Components of the DownScaleBench framework for generating supervised learning datasets for urban downscaling. An integral part of DownScaleBench is the incorporation of station information in the training process

Full size image

Second step of the DownScaleBench is to undertake quality control on the station data by removing stations with excessive null values or with large missing data. This criterion can be user-specified and in our study, we eliminated stations which had data missing for multiple years. We identify the stations with the lowest null values and the longest period of records. These stations are used for further analyses.

Third, we have the option and the ability of extracting the gridded products currently available corresponding to the domain and variable of interest using Google Earth Engine.

Finally, we can extract the ground station data during the period where both the gridded products and station data are available in the database. The data from the ground stations and the gridded product are brought together within the DownScaleBench.
◇ ◇ ◇ ◇ ◇ ◇ ◇
TASK DETAILS: In the DownScaleBench text, reproduce the part that opens with the words containing "Components of the" and closes with "Google Earth Engine.", changing "null values" to "empty values" wherever it occurs.

[Stored records]
◇ ◇ ◇ ◇ ◇ ◇ ◇
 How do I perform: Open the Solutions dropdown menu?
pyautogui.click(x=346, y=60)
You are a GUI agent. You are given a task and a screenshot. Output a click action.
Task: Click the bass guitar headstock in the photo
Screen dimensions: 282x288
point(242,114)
◇ ◇ ◇ ◇ ◇ ◇ ◇
WRITTEN RESPONSE:
Components of the DownScaleBench framework for generating supervised learning datasets for urban downscaling. An integral part of DownScaleBench is the incorporation of station information in the training process

Full size image

Second step of the DownScaleBench is to undertake quality control on the station data by removing stations with excessive empty values or with large missing data. This criterion can be user-specified and in our study, we eliminated stations which had data missing for multiple years. We identify the stations with the lowest empty values and the longest period of records. These stations are used for further analyses.

Third, we have the option and the ability of extracting the gridded products currently available corresponding to the domain and variable of interest using Google Earth Engine.